* _Required action 1_
Copy out everything in the course description from "Inference for large-scale" down to "in natural/biological phenomena.", replacing "sensor fusion" with "data fusion" wherever it occurs.
* _Required action 2_
Carry on the course description for large-scale time series inference beyond its last line, keeping the same layout of topic headings and dashed items.
____ Extracted text
Inference for large-scale time series with application to sensor fusion
CIVIL-606 / 2 credits
Teacher(s): Guerrier Stéphane, Skaloud Jan
Language: English
Remark: Next time: Spring 2025, block course
Frequency
Every 3 years
Summary
Large-scale time series analysis is performed by a new statistical tool that is superior to other estimators of complex state-space models. The identified stochastic dependences can be used for sensor fusion by Bayesian (e.g. Kalman) filtering or for studying changes in natural/biological phenomena.
Content
Linear dynamic systems
- state-space notation and propagation of errors
- modeling of sensor errors and state vector augmentation
- the need for stochastic model identification and parameter estimation in Bayesian filtering
Time series fundamentals
- measuring dependence, examples
- stationarity and fundamental representation
- ARMA models
Properties of estimators
- extremum estimators
- Maximum Likelihood
- Generalized Method of Moments
- consistency and asymptotic normality
Allan Variance
- Allan Variance definition, properties and estimation
- Allan Variance-based estimation of stochastic parameters
Generalized Method of Wavelet Moments (GMWM)
________
____ Record extracts
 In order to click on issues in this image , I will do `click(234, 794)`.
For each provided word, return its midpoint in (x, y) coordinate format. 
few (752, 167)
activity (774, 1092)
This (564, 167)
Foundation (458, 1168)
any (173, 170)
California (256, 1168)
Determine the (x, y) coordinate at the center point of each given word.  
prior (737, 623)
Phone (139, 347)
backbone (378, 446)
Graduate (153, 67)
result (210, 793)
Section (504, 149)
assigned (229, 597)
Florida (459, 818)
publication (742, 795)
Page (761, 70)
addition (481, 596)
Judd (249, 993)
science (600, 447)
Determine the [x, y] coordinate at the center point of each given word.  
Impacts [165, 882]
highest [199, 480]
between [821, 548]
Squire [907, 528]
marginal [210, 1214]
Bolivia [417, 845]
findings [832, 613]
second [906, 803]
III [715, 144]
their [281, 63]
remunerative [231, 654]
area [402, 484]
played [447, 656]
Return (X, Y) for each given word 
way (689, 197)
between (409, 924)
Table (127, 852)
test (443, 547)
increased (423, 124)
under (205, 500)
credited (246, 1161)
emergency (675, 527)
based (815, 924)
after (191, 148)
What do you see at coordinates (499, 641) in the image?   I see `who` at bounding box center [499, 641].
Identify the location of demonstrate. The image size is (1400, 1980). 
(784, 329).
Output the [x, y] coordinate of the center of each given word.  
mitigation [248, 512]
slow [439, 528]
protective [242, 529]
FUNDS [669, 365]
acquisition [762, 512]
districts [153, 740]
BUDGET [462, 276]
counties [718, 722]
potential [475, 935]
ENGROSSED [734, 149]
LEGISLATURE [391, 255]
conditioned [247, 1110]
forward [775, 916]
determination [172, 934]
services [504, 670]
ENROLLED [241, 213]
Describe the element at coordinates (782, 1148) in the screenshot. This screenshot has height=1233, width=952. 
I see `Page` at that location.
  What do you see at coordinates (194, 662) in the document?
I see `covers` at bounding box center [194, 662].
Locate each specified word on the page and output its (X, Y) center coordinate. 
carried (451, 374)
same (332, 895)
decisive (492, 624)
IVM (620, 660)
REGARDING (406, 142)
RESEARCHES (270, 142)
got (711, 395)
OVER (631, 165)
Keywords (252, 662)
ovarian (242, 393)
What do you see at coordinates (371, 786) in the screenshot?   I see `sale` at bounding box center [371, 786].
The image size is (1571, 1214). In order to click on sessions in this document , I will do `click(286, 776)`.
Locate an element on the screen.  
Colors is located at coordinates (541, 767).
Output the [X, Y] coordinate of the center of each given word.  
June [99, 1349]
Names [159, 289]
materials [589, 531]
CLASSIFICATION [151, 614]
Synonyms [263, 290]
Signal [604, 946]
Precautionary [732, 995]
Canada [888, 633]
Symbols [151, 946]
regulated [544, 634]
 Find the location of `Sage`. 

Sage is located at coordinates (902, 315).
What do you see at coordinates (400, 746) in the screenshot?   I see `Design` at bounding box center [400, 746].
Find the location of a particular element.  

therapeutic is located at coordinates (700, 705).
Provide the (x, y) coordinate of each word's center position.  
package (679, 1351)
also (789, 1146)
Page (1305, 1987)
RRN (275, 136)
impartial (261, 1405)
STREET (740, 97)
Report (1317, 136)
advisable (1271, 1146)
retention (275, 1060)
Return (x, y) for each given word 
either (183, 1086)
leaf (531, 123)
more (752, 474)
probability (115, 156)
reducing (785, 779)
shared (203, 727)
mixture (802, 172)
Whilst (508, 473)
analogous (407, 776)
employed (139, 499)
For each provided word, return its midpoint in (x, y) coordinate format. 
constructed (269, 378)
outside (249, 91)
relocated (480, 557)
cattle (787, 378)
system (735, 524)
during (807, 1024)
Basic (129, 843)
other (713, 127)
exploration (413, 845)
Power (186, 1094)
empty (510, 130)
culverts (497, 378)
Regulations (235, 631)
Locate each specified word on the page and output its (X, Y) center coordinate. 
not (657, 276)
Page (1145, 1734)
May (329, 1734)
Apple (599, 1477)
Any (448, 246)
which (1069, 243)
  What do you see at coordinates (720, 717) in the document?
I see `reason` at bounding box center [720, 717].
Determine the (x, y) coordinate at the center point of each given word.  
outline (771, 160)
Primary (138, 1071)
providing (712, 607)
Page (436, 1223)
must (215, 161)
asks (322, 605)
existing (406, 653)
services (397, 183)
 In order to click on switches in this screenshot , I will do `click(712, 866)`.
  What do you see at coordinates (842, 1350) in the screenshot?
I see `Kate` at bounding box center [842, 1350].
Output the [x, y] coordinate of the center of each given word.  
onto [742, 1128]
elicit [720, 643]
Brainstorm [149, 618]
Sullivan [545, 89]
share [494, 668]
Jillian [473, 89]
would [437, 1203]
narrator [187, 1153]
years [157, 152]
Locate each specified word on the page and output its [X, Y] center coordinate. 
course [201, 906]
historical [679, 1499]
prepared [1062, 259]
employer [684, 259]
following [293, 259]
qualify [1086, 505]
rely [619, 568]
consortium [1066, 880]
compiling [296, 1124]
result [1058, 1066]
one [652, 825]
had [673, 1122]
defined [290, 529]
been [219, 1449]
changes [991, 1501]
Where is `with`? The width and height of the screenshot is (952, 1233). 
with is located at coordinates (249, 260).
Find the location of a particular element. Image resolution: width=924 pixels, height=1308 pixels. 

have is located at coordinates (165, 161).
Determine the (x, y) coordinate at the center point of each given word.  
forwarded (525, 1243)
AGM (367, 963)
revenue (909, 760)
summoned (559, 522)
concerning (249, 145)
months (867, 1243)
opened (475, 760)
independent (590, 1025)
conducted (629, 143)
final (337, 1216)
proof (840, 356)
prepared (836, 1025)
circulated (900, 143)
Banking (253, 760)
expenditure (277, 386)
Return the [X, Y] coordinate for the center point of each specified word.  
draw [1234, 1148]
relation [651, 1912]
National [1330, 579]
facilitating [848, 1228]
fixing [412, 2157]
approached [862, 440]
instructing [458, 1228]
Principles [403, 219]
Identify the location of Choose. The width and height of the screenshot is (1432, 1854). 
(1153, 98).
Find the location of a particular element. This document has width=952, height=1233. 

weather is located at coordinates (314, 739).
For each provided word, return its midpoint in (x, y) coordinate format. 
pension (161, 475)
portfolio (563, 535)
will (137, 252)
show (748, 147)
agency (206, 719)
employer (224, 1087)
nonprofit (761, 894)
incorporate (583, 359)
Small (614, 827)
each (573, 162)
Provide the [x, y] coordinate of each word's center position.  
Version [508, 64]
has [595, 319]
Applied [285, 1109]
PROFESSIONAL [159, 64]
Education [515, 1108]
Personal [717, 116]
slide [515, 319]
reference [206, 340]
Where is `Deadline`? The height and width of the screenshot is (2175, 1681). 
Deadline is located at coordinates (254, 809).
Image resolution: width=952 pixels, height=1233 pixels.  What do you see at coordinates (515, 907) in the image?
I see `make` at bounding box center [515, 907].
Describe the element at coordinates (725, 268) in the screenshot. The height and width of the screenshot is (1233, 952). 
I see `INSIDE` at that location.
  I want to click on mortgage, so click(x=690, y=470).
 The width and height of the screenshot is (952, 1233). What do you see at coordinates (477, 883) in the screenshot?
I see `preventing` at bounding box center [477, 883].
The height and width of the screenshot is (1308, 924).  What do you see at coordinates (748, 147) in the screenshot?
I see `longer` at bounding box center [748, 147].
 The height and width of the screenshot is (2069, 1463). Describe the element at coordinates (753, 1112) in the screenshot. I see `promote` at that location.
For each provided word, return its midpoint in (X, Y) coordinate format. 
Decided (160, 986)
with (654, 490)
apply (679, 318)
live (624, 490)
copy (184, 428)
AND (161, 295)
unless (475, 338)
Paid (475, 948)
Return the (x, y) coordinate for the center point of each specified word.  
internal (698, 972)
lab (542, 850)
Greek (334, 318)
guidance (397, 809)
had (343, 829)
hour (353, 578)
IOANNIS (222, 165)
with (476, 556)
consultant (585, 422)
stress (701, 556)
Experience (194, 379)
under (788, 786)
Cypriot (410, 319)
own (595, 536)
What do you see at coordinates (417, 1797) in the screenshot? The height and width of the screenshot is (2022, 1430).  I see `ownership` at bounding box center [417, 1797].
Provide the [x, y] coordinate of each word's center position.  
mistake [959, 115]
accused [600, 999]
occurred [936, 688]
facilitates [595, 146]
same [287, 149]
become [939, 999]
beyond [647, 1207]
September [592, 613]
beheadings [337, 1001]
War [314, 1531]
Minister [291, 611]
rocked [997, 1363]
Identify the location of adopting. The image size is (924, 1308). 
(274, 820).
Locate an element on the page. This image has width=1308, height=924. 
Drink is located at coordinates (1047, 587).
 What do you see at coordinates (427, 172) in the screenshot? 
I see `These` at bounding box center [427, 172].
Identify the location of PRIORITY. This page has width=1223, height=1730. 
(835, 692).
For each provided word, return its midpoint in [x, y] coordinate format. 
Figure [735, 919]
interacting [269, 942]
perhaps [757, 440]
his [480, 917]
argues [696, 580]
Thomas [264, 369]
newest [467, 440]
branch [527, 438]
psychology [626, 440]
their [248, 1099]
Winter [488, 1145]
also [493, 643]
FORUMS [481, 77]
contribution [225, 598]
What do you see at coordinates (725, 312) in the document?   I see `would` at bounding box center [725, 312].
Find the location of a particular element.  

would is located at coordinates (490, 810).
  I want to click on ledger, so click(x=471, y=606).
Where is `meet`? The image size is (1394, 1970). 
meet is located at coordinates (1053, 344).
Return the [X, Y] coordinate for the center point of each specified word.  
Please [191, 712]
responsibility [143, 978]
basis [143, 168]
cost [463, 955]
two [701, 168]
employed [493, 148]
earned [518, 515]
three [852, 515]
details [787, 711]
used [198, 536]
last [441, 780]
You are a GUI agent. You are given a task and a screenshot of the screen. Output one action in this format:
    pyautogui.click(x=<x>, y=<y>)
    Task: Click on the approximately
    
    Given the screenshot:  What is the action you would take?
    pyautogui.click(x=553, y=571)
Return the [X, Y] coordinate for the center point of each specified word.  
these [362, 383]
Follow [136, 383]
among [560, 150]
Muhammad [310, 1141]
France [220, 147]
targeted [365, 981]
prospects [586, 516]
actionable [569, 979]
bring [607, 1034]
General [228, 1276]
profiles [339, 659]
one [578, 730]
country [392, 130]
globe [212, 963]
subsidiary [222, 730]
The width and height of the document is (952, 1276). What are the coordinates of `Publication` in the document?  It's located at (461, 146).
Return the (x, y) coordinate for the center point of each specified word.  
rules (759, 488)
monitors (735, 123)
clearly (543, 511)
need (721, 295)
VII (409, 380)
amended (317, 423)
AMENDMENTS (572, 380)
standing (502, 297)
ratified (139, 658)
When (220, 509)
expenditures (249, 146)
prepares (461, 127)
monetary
________
* _Reply 1_
Inference for large-scale time series with application to data fusion
CIVIL-606 / 2 credits
Teacher(s): Guerrier Stéphane, Skaloud Jan
Language: English
Remark: Next time: Spring 2025, block course
Frequency
Every 3 years
Summary
Large-scale time series analysis is performed by a new statistical tool that is superior to other estimators of complex state-space models. The identified stochastic dependences can be used for data fusion by Bayesian (e.g. Kalman) filtering or for studying changes in natural/biological phenomena.

* _Reply 2_
- wavelet variance
- GMWM estimator and its properties
- model selection
GMWM Extensions
- covariate-dependent models and examples
- multivariate-based modeling
GMWM usage
- ‘R’ and its GMWM package with documentation
- on-line computational platform
- examples
Keywords
Statistics, modeling, estimation, sensor-fusion, time-series, Bayesian/Kalman filtering, state-space models
Learning Prerequisites
Required courses
Linear algebra, basic signal processing, basic statistics, basic programming
Learning Outcomes
By the end of the course, the student must be able to:
- Calculate Allan/Wavelet variances from time time-series data
- Identify structure of latent stochastic processes within a time series
- Estimate model parameters together with its confidence intervals
- Apply estimated models in state-space estimation
Expected student activities
The lectures alternates with labs during 2 week block. Students then work on a 32h project (distributed data or -after an agreement - their own data). The evaluation is based on written project report that is presented first orally before its due date - 1.5 month after block end.
Resources
Bibliography
Applied Time Series Analysis with R: https://smac-group.github.io/ts/
An Introduction to Statistical Programming Methods with R: https://smac-group.github.io/ds/
Moodle: (TBD)
Notes/Handbook
Freely accessible website with “tutorial / exercises” and slides.
Websites
Moodle Link
In the programs
- Exam form: Oral presentation (session free)
- Subject examined: Inference for large-scale time series with application to sensor fusion
- Lecture: 12 Hour(s)
- Exercises: 8 Hour(s)
- Practical work: 10 Hour(s)